This simple example has demonstrated how bootstrap aggregation, in this case of the sample means, can provide a powerful estimator of a population statistic. In each case, we generate multiple samples with replacement, compute statistics across these samples, and aggregate the result at the end. This concept underlies all bagging estimators.

- Redo the bootstrap analysis, but use 10 samples. Change
`times = 100`

to`times = 10`

. How does the population estimate for mean change? - Redo the bootstrap analysis, but find the median. What is the difference in population estimate for the median vs mean?

A random forest employs bagging to create a set of decision trees from a given data set. Each tree is constructed from a bootstrap sample, and the final prediction is generated by aggregating the predictions of the individual trees, just like the previous code example demonstrated by using the mean of the sample means to estimate the mean of the parent population. However, the random forest introduces one additional random concept into the tree construction.

Normally, when deciding on a split point during the construction of a decision tree, all features are evaluated and the one that has the highest impurity (or produces the largest information gain) is selected as the feature on which to split, along with the value at which to split that feature. In a random forest, a random subset of all features is used to make the split choice, and the best feature on which to split is selected form this subset.

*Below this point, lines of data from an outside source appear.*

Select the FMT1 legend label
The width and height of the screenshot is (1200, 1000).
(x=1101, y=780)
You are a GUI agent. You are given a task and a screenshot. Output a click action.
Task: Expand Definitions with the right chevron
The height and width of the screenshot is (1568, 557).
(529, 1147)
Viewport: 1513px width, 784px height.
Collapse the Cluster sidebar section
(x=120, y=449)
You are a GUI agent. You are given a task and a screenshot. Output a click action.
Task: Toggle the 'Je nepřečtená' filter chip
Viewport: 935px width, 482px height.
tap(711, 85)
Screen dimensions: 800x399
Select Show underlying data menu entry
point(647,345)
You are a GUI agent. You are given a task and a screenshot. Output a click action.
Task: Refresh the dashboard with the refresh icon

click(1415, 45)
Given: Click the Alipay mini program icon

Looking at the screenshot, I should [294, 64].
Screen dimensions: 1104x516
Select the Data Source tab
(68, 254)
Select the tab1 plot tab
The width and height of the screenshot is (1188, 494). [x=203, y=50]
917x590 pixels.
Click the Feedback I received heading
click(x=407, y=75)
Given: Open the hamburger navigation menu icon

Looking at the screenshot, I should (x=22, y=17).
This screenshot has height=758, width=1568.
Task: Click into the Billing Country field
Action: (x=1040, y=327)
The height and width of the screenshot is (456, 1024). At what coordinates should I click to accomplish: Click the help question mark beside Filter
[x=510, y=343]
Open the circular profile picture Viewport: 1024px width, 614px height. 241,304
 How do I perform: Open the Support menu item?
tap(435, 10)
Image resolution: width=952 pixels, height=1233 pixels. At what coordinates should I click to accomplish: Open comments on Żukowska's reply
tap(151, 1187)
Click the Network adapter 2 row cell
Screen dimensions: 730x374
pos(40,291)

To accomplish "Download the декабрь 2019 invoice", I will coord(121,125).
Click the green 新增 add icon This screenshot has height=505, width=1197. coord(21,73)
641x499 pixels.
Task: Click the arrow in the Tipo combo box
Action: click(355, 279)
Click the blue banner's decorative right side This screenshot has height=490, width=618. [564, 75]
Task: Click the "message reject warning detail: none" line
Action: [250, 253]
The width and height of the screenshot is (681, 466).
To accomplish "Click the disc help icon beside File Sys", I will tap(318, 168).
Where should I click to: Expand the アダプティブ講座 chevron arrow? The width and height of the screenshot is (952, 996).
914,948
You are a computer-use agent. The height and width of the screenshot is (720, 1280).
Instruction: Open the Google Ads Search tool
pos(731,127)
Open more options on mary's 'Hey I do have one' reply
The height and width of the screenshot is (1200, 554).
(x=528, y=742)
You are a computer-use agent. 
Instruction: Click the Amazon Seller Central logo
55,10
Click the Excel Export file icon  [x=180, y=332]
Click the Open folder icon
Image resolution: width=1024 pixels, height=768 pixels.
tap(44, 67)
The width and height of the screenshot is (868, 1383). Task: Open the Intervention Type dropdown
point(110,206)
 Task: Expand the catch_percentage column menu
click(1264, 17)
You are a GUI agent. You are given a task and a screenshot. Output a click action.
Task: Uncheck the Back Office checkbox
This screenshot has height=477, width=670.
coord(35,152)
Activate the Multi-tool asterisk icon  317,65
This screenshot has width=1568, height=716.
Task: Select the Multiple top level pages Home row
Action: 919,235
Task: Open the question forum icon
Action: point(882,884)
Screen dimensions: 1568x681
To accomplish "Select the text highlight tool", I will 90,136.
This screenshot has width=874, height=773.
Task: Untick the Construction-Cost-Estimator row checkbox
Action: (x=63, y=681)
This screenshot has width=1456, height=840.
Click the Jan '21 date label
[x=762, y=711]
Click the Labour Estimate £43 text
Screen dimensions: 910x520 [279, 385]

This extra randomness produces individual decision trees that are less sensitive to small-scale fluctuations, which is known as under-fitting. As a result, each newly created decision tree is a weak learner since they are not constructed from all available information. Yet, since each decision tree is constructed from different sets of features, by aggregating their predictions, the final random forest prediction is improved and less affected by overfitting.

Each tree in the random forest is constructed from a different combination of features. As a result, we can use the *out-of-bag* performance from each tree to rank the importance of the features used to construct the trees in the forest. This allows for robust estimates of feature importance to be computed after constructing a random forest, which can provide useful insight into the nature of a training data set.

Having completed the discussion on bootstrap aggregation, and introduced the random forest algorithm, we can now transition to putting this powerful ensemble algorithm to work.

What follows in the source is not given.